Вот, оказывается, как легко колебать мировые струны — достаточно найти единственный вариант, при котором твое сочинение, в любом жанре, любого содержания, ложилось бы перед верховные очи. Пользуясь своими кодами, Крастышевский мог, вероятно, добиться для себя министерского поста, или вынудить верховное начальство к уходу в монастырь, или ниспровергнуть любого сановника, казавшегося ему вредоносным. Но все эти мелкие задачи Крастышевского не волновали. Он спасал человечество, блокируя мысль о войне, ставя на ней крест, внушая панический страх перед нею. Мономания имеет свои преимущества: человеку, всецело поглощенному одной мыслью, не нужна семья, чужды посторонние интересы, смешны богатство и алчность. Мономан бьет в одну точку, не отвлекаясь ни на что. Если десять лет кряду думать об одном и том же — выдумаешь.

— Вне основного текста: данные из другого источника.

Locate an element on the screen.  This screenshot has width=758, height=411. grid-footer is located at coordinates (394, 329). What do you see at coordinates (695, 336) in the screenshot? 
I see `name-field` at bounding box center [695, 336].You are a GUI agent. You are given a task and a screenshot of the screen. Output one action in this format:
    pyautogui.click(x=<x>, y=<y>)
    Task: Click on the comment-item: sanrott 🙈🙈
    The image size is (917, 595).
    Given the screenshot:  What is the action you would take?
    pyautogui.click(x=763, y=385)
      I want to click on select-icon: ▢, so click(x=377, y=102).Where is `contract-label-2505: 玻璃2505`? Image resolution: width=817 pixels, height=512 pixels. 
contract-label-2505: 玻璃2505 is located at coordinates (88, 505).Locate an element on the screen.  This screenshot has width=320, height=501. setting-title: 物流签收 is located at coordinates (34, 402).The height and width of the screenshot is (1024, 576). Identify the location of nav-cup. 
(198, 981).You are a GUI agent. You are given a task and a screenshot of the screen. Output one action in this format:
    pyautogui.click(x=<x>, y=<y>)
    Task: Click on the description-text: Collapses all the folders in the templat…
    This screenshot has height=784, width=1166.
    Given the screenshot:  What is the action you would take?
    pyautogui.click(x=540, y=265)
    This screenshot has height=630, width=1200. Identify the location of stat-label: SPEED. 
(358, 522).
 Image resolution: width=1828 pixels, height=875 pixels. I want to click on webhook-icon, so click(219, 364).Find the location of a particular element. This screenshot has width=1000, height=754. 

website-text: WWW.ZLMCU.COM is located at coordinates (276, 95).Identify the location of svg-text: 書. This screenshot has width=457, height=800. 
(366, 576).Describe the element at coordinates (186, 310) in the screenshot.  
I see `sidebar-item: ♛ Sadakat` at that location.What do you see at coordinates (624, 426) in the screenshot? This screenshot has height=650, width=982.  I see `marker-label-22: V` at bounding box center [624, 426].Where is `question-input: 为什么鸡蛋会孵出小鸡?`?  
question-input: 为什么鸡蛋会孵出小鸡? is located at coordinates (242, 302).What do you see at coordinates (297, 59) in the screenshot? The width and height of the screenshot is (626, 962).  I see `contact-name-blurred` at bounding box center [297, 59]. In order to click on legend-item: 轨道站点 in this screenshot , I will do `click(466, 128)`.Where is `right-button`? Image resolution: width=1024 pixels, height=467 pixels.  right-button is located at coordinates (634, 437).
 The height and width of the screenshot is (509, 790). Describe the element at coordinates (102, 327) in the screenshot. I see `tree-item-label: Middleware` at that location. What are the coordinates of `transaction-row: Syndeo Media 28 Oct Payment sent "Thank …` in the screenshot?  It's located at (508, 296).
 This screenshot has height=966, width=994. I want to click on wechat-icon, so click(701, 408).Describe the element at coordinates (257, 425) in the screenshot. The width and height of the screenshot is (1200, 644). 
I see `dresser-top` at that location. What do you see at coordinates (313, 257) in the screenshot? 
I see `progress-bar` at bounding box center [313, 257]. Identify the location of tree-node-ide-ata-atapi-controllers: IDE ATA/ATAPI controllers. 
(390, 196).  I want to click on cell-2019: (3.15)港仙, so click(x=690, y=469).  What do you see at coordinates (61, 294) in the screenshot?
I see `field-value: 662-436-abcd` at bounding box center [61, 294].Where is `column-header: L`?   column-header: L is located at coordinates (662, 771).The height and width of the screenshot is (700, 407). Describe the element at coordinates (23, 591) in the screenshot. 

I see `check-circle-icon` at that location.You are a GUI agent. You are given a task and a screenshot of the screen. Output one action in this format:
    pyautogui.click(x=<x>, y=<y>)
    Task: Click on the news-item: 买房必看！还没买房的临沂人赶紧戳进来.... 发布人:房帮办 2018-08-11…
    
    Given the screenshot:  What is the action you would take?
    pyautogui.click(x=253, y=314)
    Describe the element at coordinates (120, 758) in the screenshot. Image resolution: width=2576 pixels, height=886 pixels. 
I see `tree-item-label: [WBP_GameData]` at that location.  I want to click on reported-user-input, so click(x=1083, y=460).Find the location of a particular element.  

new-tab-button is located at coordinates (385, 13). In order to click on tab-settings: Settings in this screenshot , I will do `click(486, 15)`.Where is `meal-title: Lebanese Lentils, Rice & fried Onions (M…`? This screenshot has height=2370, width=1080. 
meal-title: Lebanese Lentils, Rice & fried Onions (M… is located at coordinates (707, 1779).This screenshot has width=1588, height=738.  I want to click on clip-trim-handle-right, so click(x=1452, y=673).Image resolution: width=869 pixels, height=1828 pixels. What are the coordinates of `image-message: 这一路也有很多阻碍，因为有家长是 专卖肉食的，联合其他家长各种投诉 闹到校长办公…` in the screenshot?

Особенности текста, призванного влиять, были следующие, — нет, скажем сначала еще об одном, чтобы снять недоразумения. Всякий ли текст влияет? О, разумеется. Да ничто и не влияет, кроме текста. Прочитанное способно вызвать мигрень верней любых погодных перемен, расстройство желудка — верней несвежей пищи. С первых навыков чтения, получаемых обычно в четыре–пять лет, человек управляем буквами, реже звуками. Но далеко не всякий автор применяет эти приемы сознательно, и потому после чтения мы испытываем неконтролируемую тошноту, отчаяние, изжогу, иногда эйфорию. Крастышевский первым рассчитал влияние расстановки гласных на сердечные ритмы, научился внушать, а затем исцелять головную боль, так внедрять цифры в сознание читателя, чтобы программировать его на определенные последовательности действий. До него все это было стихийно, и многие простужались от простого чтения детских повестей, а другие страдали запорами от советских производственных романов, не понимая, при чем тут цемент. Цемент тут при том, что незачем подменять художественную ткань цементом, — хотя, назови автор свой роман «Амброзия», все было бы то же самое.